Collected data

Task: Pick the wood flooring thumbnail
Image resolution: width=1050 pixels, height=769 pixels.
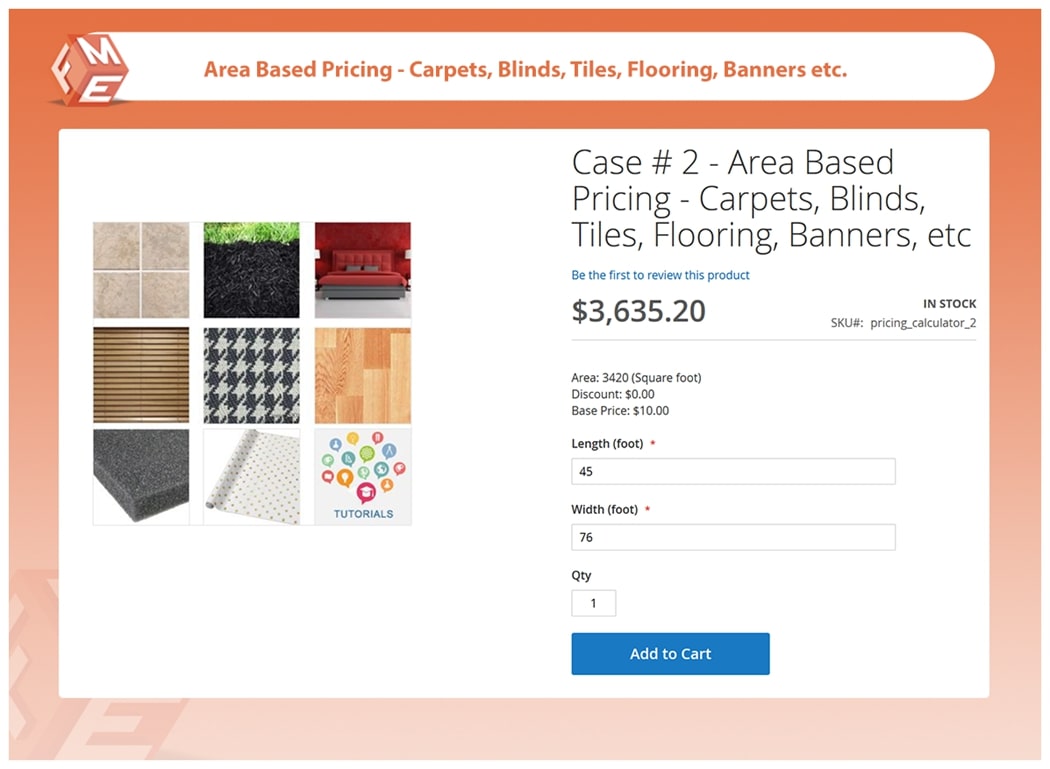Action: coord(363,375)
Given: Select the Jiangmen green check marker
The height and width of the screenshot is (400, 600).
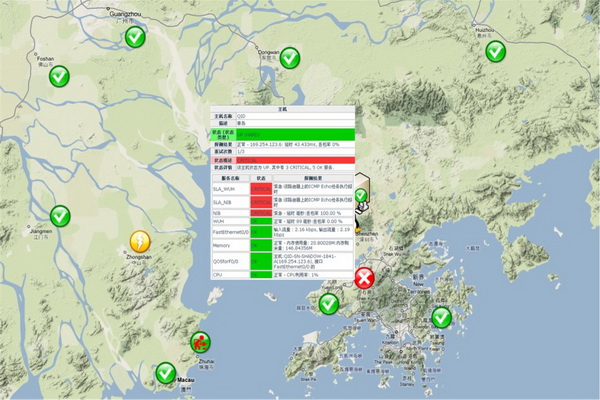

- _Instructions to follow_
An exact reprint of the records above is required, with all pictures left out.

- _Solution to this exercise_
Task: Pick the wood flooring thumbnail
Image resolution: width=1050 pixels, height=769 pixels.
Action: coord(363,375)
Given: Select the Jiangmen green check marker
The height and width of the screenshot is (400, 600).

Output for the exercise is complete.